The result of this research shows that the anthesis of Euphorbia endemic species is as follows: E. cyathophora blossomed all year-round, E. formosana blossomed from March to October; E. fulgens blossomed from November to April of next year; E. jolkini blossomed from February to July; E. leucocephala blossomed from October to April of next year, and poinsettia commercial interspecific hybrid cultivars all blossomed from November to April of next year. The optimal sucrose concentration in Brewbaker and Kwack (1963) medium for pollen germination of Euphorbia species were 15%~20% and of poinsettia cultivars were 20%~25%. Moreover, the optimum temperature for pollen germination of Euphorbia species was 25℃ and poinsettia cultivars was 20℃.
The reciprocal crossing between poinsettia and Euphorbia species were also conducted. It couldn’t harvest mature seeds in the other cross combinations, only obtain progenies when E. cyathophora as maternal donor crossed with poinsettia, However, the progenies traits were similar to E. cyathophora, and the DNA content was exactly the same as maternal donor. The in vivo pollen tube was observed by fluorescence microscope, and the result indicated that the pollen tubes stopped only in the stigma surface tissue on the self-pollination of E. cyathophora, but the hybrid capsule still continued to enlarge, and also get mature seeds when the cross combinations between E. cyathophora with poinsettia as pollen donor.
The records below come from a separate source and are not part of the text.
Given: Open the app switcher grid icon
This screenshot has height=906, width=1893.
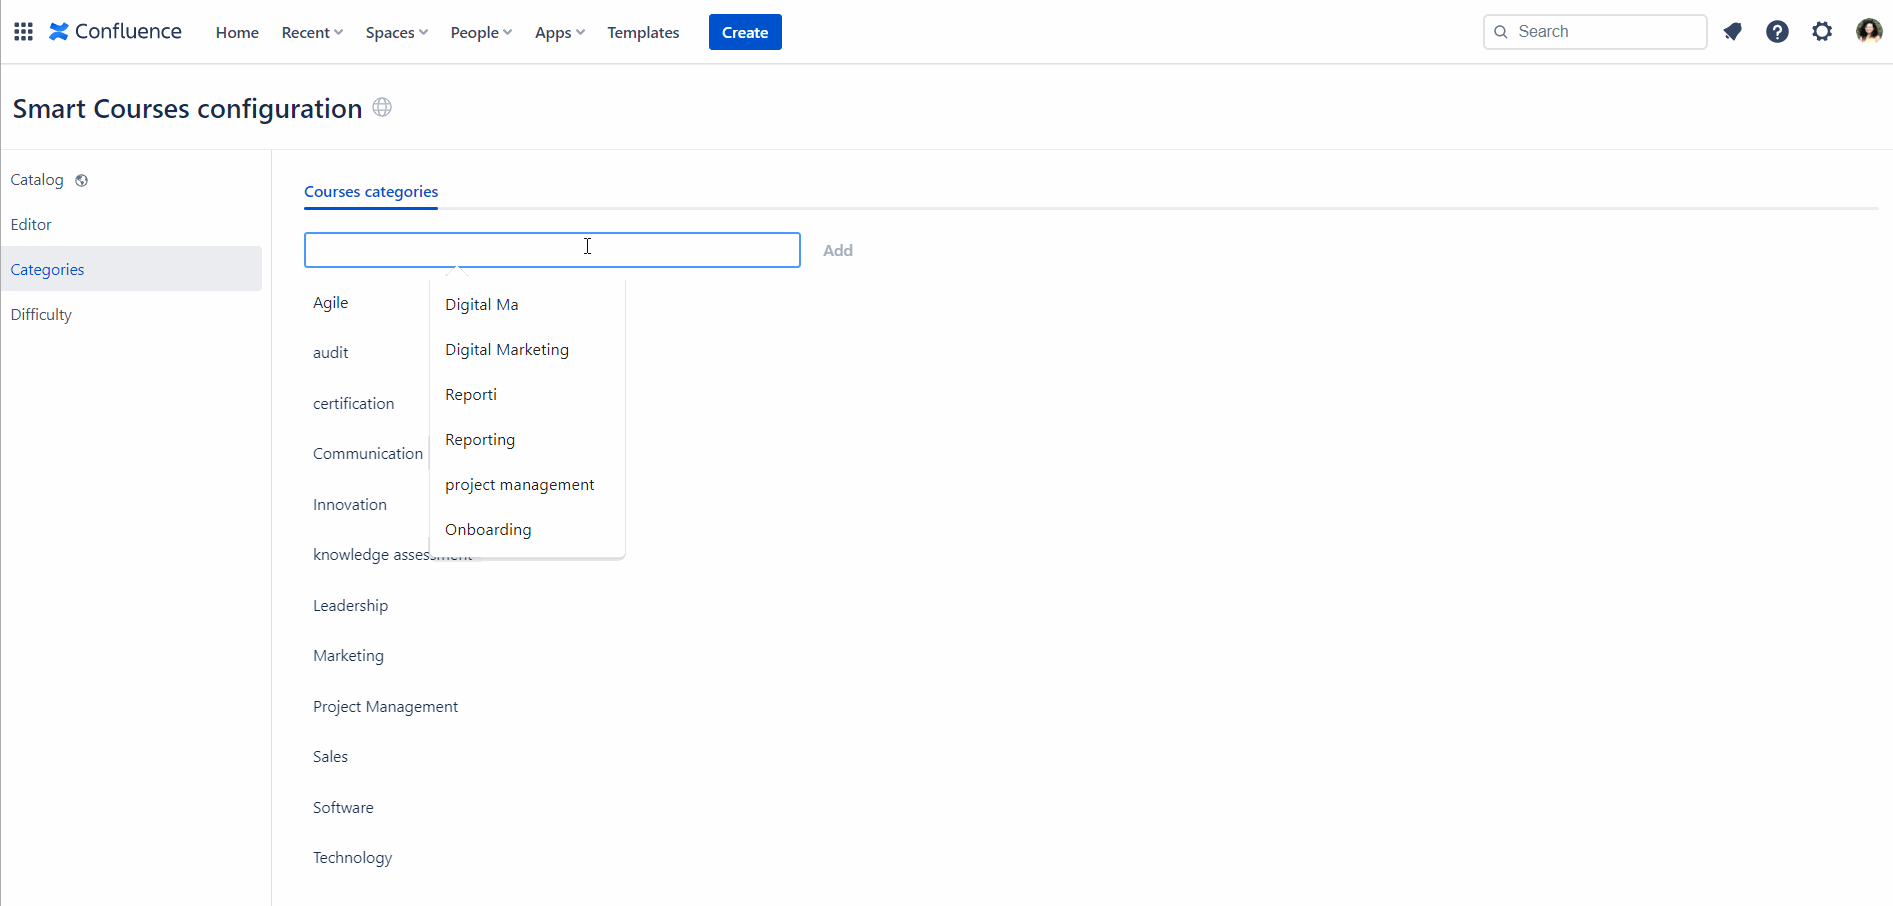Looking at the screenshot, I should pos(23,32).
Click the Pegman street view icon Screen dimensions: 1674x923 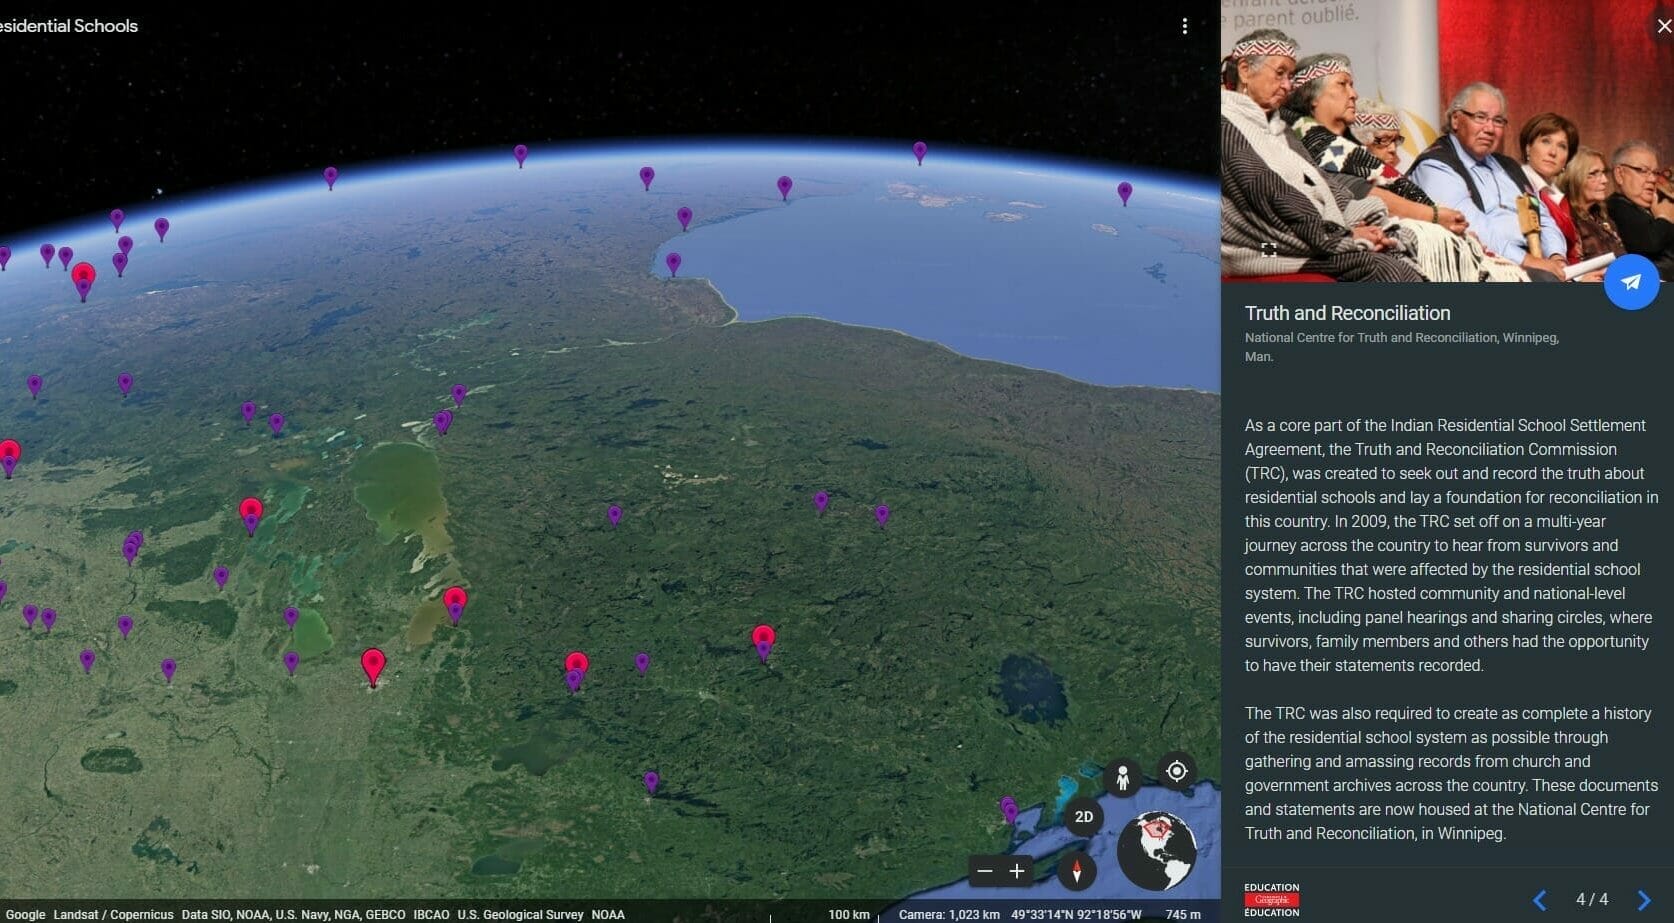click(x=1122, y=777)
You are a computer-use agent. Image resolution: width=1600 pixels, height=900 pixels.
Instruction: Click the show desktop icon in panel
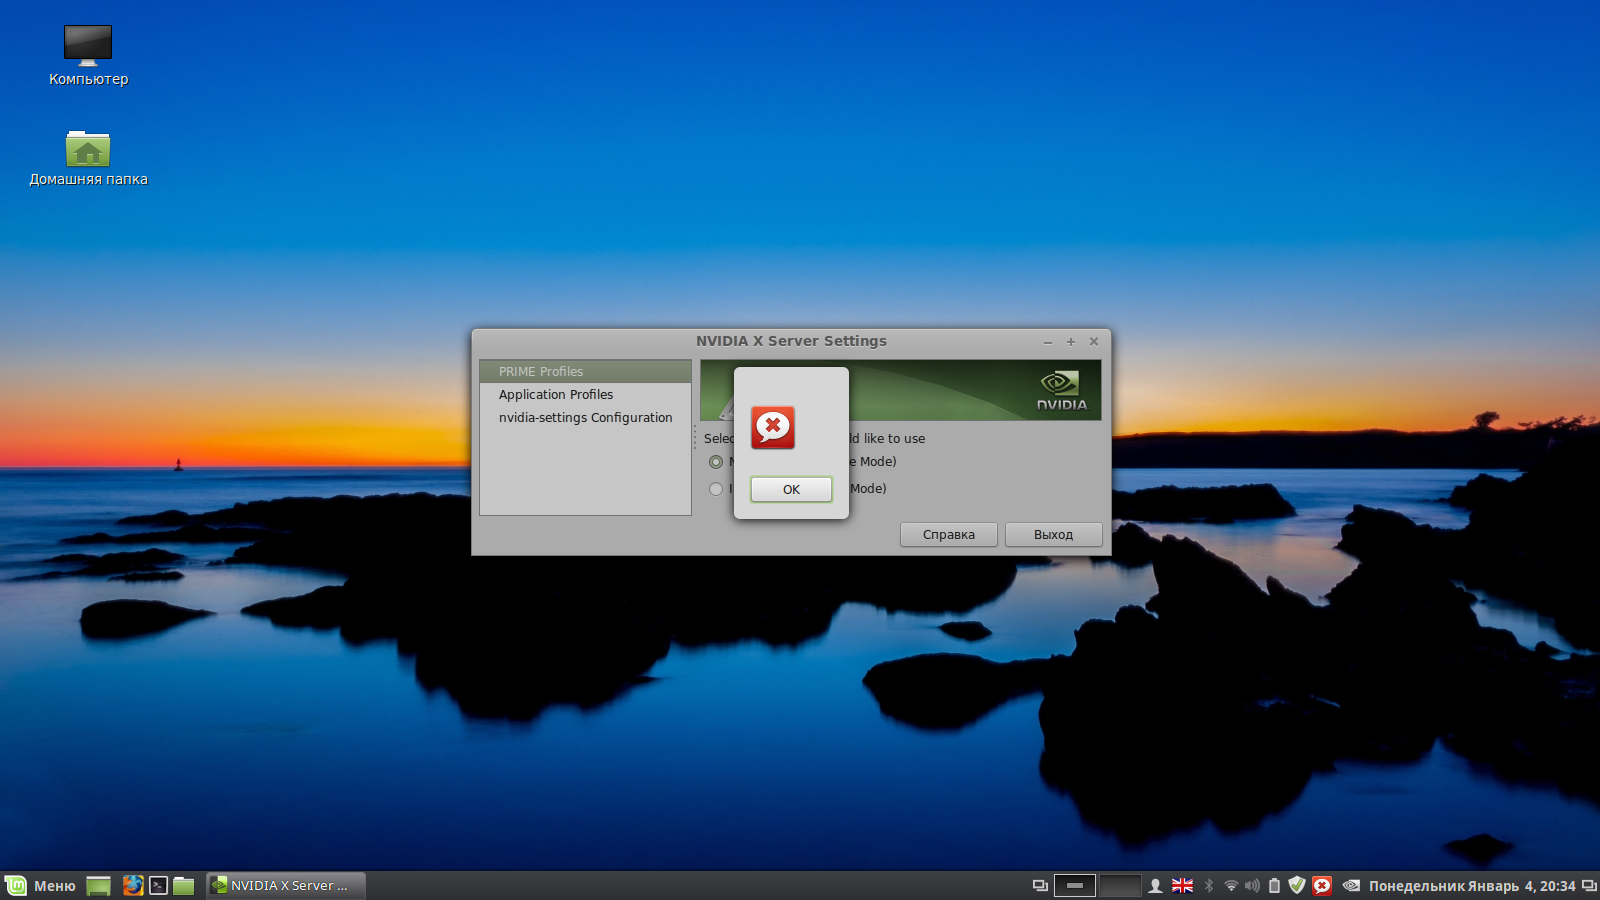(x=98, y=886)
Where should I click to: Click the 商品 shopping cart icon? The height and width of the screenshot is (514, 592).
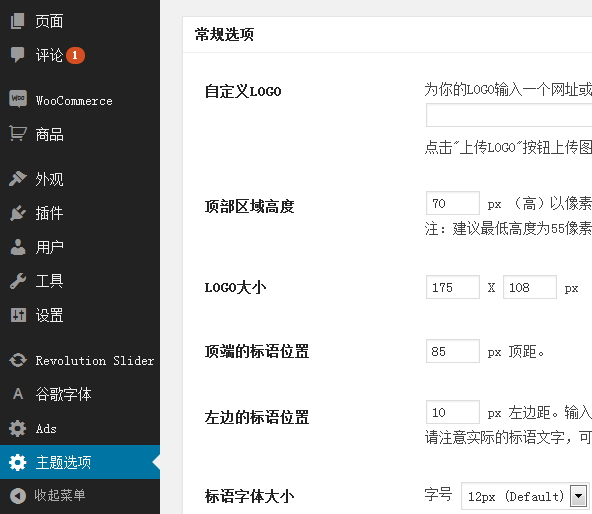click(x=18, y=134)
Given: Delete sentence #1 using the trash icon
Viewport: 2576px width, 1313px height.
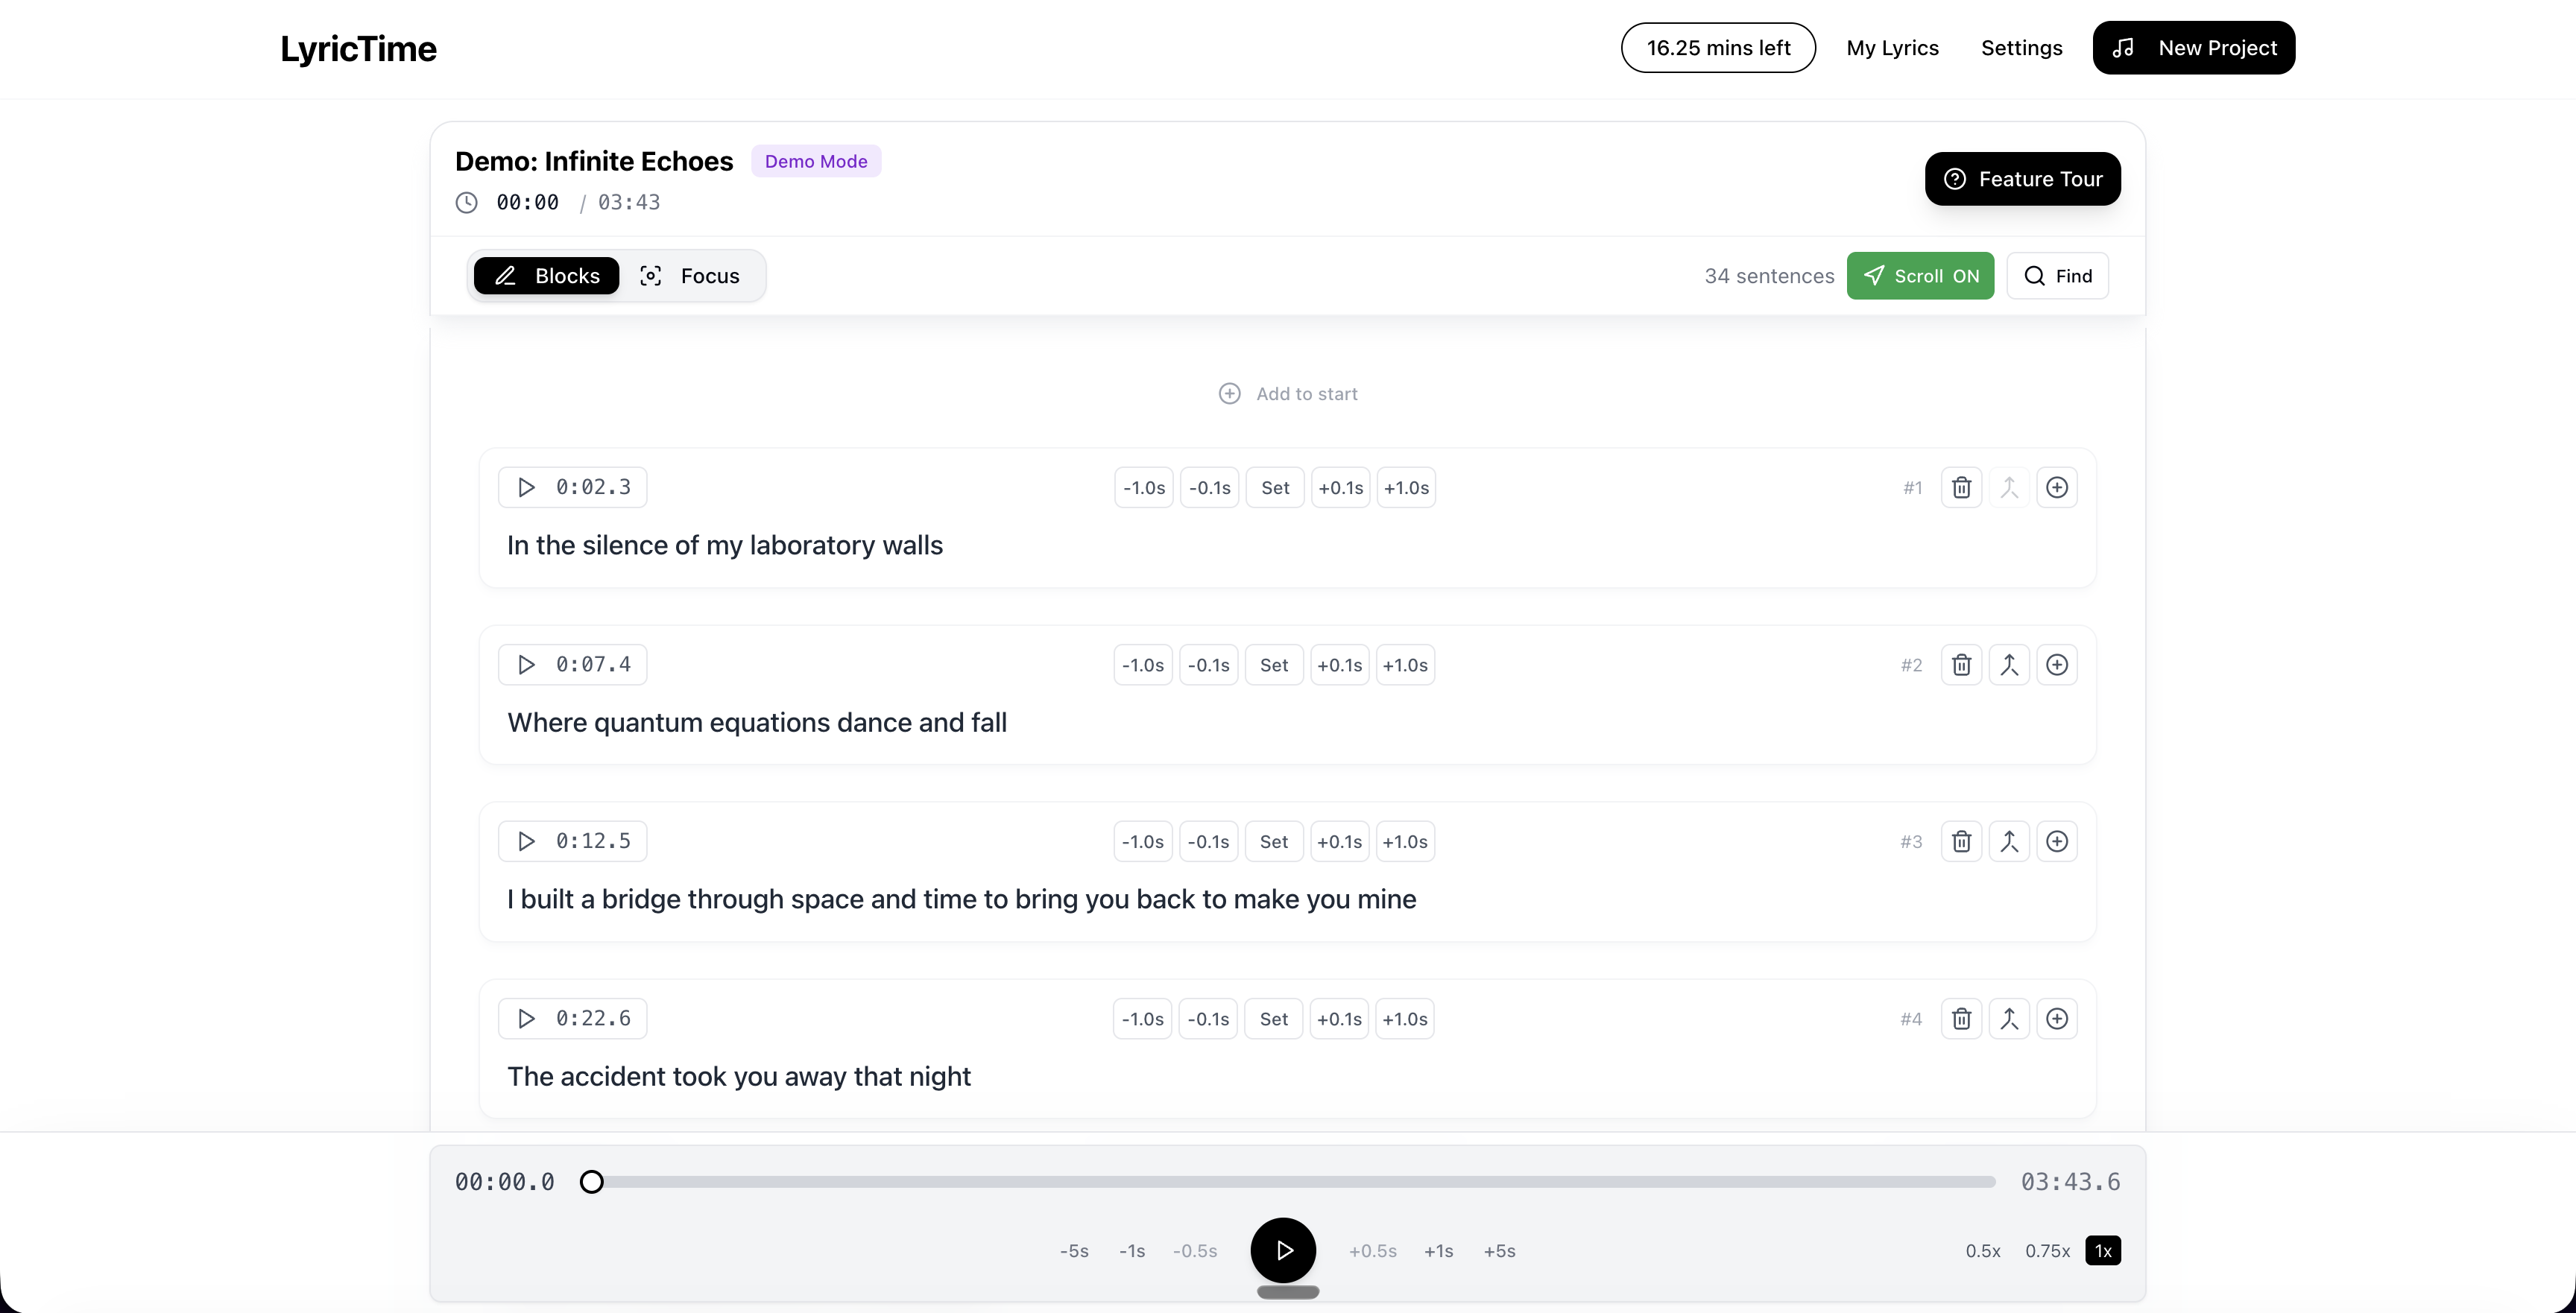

Observed in vivo pollen tube by fluorescence microscope, the pollen tube could enter into ovule when the crosses between Euphorbia pulcherrima with Euphorbia species or the fertile mutants. This research also evaluated the efficiency of different cross combinations and period of day after pollination in embryo rescue, the results indicated that it were easier to regenerate when the section of ovule as expants which were obtained from the capsule on 26-32 day after pollination. The real hybrids were successfully obtained in present research which confirmed the relative DNA content by flow cytometry (poinsettia ʻSparkle Star’× ʻPrincettiaR-Hot Pink’mutant P-M13).